DOP86 Mirikizumab-induced upregulation of colonic transcripts correlates with improvements in stool frequency in a phase 2 study of patients with moderately to severely active Ulcerative Colitis

Steere, B.(1);Powell, N.(2);Higgs, R.(1);Wang, Y.C.(1);Milch, C.(1);Sandborn, W.J.(3);Sands, B.E.(4);Reinisch, W.(5);D'Haens, G.(6);Krishnan, G.(1);

(1)Eli Lilly and Company, Biomedicines, Indianapolis, United States;(2)Imperial College London, Gastroenterology, London, United Kingdom;(3)University of California San Diego, Gastroenterology, San Diego, United States;(4)Icahn School of Medicine at Mount Sinai, Gastroenterology, New York, United States;(5)Medical University of Vienna, Internal Medicine, Vienna, Austria;(6)Amsterdam UMC, Gastroenterology, Amsterdam, The Netherlands;

Background

We have previously shown that treatment with mirikizumab (miri), a p19-directed IL-23 antibody, significantly downregulates inflammatory genes associated with disease activity and upregulates genes expressing epithelial transporter proteins in colonic tissue in patients with ulcerative colitis (UC). Here we explored the correlation between the expression of colonic mucosa genes and stool frequency (SF), a symptom reflective of disease activity, during the 12-week induction period of a Phase 2 study of patients with moderately to severely active UC (NCT02589665).

Methods

Patients were randomised 1:1:1:1 to receive intravenous placebo (PBO), miri 50mg or 200mg with possibility of exposure-based dose increases, or fixed miri 600mg every 4 weeks for 12 weeks.
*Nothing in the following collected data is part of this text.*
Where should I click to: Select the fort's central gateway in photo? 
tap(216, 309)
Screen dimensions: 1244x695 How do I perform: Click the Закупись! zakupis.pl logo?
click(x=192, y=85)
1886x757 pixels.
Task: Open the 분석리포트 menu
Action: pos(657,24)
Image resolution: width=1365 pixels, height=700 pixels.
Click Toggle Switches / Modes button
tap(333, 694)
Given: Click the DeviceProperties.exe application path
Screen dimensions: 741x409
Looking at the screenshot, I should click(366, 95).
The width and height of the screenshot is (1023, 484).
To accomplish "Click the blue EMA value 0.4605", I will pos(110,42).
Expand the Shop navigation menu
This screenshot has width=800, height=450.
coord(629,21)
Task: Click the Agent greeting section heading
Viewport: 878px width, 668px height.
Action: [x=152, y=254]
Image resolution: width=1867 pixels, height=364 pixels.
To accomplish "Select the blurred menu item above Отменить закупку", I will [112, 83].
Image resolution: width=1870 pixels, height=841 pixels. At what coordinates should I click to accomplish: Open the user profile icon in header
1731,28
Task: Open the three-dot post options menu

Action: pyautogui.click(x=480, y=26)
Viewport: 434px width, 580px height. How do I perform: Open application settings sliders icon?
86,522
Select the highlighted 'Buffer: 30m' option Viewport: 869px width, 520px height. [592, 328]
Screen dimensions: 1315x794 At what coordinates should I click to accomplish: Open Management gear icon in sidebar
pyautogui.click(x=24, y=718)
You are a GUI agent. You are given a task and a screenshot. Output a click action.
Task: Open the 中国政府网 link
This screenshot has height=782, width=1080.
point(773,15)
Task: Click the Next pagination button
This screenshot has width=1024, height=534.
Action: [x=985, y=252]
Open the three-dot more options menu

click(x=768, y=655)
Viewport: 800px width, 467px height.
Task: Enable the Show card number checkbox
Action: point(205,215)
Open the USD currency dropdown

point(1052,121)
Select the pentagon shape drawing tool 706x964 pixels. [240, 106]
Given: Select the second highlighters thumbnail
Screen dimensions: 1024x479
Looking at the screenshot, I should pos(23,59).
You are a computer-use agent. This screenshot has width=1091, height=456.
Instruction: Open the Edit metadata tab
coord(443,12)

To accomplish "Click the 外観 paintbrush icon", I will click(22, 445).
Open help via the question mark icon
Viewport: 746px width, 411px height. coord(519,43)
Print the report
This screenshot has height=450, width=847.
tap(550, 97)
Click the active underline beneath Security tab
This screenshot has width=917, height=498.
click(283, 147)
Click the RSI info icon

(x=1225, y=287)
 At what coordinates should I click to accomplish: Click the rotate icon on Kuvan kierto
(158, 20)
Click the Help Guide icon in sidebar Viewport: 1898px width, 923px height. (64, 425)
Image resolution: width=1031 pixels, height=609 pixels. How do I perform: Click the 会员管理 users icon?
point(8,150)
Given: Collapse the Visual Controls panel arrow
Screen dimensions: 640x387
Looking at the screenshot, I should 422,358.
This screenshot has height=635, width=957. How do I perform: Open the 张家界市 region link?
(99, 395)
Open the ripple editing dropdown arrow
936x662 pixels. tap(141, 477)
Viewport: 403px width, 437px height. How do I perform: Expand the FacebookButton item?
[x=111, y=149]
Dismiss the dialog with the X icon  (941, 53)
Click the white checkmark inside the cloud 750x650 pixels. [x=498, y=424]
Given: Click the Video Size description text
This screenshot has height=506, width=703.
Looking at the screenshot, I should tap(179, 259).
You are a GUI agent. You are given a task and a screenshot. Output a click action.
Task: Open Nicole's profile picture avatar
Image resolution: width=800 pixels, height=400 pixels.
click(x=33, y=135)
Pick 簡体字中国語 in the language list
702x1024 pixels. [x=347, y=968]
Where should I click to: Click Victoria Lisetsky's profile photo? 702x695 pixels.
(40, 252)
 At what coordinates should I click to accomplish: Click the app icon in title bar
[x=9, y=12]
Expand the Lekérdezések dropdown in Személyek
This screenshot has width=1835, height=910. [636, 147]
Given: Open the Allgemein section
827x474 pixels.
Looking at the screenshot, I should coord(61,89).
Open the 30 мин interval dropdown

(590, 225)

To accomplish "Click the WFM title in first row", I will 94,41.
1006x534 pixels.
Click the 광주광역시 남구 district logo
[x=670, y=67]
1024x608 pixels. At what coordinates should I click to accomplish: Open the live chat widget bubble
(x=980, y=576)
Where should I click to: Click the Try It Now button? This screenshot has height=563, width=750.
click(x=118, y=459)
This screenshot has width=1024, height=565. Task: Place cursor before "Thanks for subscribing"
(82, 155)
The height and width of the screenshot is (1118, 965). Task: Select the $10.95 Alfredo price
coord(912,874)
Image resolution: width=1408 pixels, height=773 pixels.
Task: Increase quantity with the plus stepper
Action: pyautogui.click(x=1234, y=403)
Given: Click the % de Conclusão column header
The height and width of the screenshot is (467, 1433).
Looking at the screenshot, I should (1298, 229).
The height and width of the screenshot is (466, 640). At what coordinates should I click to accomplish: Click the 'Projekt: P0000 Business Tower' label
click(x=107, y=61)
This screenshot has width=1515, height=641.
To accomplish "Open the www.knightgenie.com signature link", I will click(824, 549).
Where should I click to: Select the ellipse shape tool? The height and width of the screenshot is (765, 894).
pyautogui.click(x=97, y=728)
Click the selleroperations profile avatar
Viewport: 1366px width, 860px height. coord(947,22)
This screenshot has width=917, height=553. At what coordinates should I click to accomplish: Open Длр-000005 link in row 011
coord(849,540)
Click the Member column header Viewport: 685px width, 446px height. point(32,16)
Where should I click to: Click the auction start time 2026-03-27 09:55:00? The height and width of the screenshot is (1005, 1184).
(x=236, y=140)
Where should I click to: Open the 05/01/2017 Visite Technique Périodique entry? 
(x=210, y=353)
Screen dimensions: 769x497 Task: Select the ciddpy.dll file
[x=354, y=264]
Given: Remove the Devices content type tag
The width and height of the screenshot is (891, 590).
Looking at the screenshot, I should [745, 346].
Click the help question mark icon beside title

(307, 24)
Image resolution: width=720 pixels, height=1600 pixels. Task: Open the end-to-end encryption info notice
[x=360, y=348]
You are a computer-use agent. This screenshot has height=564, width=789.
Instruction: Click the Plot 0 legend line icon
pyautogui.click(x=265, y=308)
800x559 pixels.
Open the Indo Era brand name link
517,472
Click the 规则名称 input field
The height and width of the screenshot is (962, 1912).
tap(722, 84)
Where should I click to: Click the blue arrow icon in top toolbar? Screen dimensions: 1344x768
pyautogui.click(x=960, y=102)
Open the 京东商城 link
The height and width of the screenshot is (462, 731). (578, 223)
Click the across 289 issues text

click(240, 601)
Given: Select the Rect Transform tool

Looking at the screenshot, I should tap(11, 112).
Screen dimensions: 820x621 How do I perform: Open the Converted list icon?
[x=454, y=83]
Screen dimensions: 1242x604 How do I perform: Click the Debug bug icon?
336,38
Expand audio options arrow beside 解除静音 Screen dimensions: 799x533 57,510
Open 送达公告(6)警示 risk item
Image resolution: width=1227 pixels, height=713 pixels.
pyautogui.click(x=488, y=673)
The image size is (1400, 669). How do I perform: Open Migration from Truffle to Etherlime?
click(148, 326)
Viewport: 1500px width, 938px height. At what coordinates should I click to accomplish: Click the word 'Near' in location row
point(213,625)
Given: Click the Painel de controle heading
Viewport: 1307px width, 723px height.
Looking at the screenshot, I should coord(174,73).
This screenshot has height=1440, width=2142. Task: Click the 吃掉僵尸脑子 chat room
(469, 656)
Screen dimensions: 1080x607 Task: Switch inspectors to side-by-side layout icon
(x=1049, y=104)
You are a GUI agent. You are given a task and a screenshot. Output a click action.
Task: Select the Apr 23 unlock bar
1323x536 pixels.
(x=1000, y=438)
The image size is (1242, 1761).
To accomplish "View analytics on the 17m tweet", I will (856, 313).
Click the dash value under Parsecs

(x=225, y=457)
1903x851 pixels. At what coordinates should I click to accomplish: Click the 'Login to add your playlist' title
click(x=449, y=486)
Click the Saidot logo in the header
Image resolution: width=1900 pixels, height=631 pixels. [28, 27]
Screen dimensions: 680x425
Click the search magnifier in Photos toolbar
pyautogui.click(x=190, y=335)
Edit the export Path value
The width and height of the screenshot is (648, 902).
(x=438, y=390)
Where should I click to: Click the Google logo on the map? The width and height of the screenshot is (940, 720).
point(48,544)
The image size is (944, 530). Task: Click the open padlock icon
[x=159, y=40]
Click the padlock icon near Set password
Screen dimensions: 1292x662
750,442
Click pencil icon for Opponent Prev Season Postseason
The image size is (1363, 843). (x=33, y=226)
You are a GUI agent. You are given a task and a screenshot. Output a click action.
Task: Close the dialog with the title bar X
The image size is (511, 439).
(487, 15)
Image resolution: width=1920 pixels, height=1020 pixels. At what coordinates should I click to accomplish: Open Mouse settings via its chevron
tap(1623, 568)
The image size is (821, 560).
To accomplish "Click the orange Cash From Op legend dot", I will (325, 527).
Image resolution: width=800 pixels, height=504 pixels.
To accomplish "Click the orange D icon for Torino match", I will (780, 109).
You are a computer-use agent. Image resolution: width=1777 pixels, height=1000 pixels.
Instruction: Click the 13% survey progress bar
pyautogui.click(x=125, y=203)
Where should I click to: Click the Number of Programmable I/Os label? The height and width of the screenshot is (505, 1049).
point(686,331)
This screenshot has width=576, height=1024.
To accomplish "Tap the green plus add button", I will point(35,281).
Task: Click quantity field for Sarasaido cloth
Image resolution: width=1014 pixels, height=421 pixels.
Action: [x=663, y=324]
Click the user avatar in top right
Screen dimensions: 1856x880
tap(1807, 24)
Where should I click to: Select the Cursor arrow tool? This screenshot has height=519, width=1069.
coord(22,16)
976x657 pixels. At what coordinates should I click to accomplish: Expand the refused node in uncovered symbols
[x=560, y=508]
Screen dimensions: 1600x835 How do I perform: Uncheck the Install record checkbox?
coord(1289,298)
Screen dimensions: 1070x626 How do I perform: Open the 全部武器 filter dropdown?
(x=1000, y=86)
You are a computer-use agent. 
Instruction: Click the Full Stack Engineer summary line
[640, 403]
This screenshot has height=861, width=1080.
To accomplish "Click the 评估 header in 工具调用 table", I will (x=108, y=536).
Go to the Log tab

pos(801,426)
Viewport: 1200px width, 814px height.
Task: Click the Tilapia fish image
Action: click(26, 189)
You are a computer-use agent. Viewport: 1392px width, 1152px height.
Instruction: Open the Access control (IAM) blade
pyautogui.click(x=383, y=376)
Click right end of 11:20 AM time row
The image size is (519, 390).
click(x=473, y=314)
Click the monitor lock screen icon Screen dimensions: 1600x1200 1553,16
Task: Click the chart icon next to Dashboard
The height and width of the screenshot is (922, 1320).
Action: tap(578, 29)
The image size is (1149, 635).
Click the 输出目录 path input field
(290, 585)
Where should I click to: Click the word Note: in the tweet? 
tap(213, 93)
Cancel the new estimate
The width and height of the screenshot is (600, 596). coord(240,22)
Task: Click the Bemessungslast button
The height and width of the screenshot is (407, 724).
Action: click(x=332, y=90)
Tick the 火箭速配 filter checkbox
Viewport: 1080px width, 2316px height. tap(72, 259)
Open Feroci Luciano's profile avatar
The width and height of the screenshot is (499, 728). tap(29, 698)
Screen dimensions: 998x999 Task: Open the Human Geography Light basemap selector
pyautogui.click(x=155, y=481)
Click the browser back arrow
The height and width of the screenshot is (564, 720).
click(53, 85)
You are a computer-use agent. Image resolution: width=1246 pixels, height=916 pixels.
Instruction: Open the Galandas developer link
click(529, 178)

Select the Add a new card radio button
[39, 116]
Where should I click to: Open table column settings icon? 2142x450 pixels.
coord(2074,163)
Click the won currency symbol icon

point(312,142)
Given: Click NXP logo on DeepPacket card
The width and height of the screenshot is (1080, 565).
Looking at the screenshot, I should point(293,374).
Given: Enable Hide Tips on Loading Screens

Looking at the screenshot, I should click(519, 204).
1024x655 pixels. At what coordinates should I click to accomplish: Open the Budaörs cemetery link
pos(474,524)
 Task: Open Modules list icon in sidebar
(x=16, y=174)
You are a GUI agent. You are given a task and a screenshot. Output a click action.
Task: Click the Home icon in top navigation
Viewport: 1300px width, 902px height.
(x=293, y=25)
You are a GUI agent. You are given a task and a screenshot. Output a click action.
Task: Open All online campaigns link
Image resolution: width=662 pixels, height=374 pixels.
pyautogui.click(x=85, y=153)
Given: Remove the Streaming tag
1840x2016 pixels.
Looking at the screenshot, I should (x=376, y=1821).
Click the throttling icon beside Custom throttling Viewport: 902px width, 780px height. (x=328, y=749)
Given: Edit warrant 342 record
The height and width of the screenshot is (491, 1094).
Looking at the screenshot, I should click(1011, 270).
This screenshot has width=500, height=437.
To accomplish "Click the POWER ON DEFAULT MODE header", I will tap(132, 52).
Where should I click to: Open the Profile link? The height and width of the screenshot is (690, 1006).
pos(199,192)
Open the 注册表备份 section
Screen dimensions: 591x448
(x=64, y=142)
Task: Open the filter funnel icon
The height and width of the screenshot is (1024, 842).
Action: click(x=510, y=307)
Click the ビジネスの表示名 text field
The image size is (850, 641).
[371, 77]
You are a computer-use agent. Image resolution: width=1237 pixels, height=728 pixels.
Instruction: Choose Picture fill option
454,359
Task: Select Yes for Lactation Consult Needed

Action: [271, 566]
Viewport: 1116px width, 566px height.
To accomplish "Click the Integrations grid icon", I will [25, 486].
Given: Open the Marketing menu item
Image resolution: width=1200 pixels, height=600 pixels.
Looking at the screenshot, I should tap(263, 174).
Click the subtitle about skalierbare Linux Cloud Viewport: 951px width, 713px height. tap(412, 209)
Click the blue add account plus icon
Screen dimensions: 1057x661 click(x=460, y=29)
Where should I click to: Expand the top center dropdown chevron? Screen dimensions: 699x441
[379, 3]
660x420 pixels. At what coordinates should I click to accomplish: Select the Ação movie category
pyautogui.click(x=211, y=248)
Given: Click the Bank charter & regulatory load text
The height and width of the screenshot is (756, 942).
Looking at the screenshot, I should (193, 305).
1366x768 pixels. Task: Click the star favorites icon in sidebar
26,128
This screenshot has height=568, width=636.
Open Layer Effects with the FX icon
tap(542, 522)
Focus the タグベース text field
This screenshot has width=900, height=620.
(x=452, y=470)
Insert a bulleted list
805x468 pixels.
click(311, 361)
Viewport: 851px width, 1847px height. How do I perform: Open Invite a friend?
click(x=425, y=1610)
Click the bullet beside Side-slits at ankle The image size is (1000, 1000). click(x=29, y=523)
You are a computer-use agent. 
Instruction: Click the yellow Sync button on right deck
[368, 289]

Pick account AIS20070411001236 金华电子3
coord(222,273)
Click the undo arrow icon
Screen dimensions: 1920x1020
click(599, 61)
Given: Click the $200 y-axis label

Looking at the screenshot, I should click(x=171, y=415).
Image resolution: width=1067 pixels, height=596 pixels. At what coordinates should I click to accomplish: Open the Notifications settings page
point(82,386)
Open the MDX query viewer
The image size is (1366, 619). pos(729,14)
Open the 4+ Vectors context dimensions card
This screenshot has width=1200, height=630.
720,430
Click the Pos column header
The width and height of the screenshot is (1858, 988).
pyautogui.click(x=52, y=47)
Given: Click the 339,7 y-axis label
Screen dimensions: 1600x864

SF was reported daily by patients and transformed on a 4-level ordinal scale [0-3] representing increased SF above their normal or healthy baseline (BL). Patient colonic biopsies (PBO N=58, miri 50mg N=52, 200mg N=51, 600mg N=54) were collected at BL and Week (W)12, and gene expression measured using an Affymetrix HTA2.0 microarray workflow. BL and W12 gene expression or SF values were pooled and associations identified based on non-parametric Kendall’s tau. Pathway analysis (Hallmark and Reactome) of correlated genes was performed using over-representation analysis. p values of enrichment were determined by hypergeometric distribution test and adjusted for multi-testing with Benjamini-Hochberg procedure. Differential gene expression after miri treatment was determined by paired t-test comparing expression levels at BL and at W12 using data from the 200mg treatment group.

Results

A total of 267 genes were correlated with SF (|tau| >0.3 and qval <0.001).  Of these, 212 were positively correlated (high expression associated with high SF) and 55 were negatively correlated (high expression associated with low SF). The 212 transcripts that were positively correlated with SF were uniformly and consistently downregulated with miri treatment, while the 55 transcripts that negatively correlated with SF, were consistently upregulated with miri treatment (Table 1). Biological pathways significantly associated with the miri-responsive transcripts that correlated with SF included inflammatory response, extracellular matrix dysregulation, neutrophil degranulation and cytokine signaling pathways, especially TNF and IL6 pathways (Table 2).

Conclusion

This is the first study to identify colon-based transcripts that correlate with a clinical disease activity measure, stool frequency, and it demonstrates that treatment with miri may upregulate genes associated with normalization of SF and down regulate genes associated with inflammation in colonic tissue samples of patients with UC.